SubFieldRegEx('a;b;c;1;2;3',';', 2)
Returns b. In this case, only one delimiter character is specified (semicolon).
SubFieldRegEx('a,b c;1 2,3',' |,|;', 4)
Returns 1.
When to use it
You can use SubFieldRegEx() to extract multiple individual values from a delimited list. For example, if you have a comma-separated list contained within a larger block of natural language, you can use this function to isolate each individual value from the list into a new record in your data model.

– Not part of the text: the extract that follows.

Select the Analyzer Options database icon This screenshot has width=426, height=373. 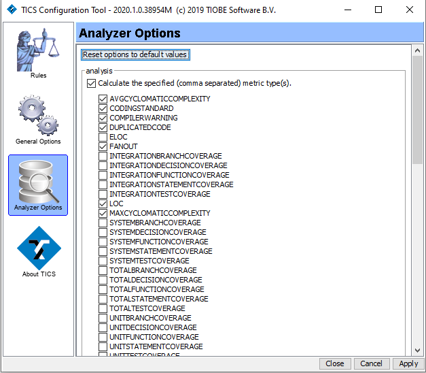tap(38, 181)
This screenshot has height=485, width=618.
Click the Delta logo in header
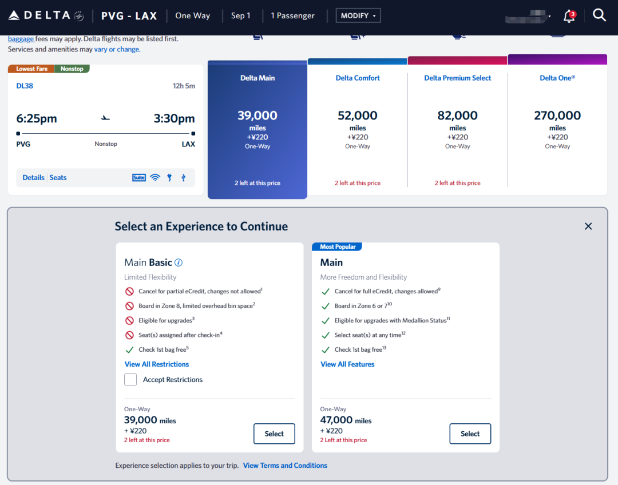click(46, 15)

Example 1 – load script to separate tags by transaction
Overview
Open the Data load editor and add the load script below to a new section.
The load script contains:
A table Transaction_By_Tag, which initially contains transaction data. This data is processed to extract individual tag values into new records.
The creation of a field, TransactionTag, to store the extracted tag values.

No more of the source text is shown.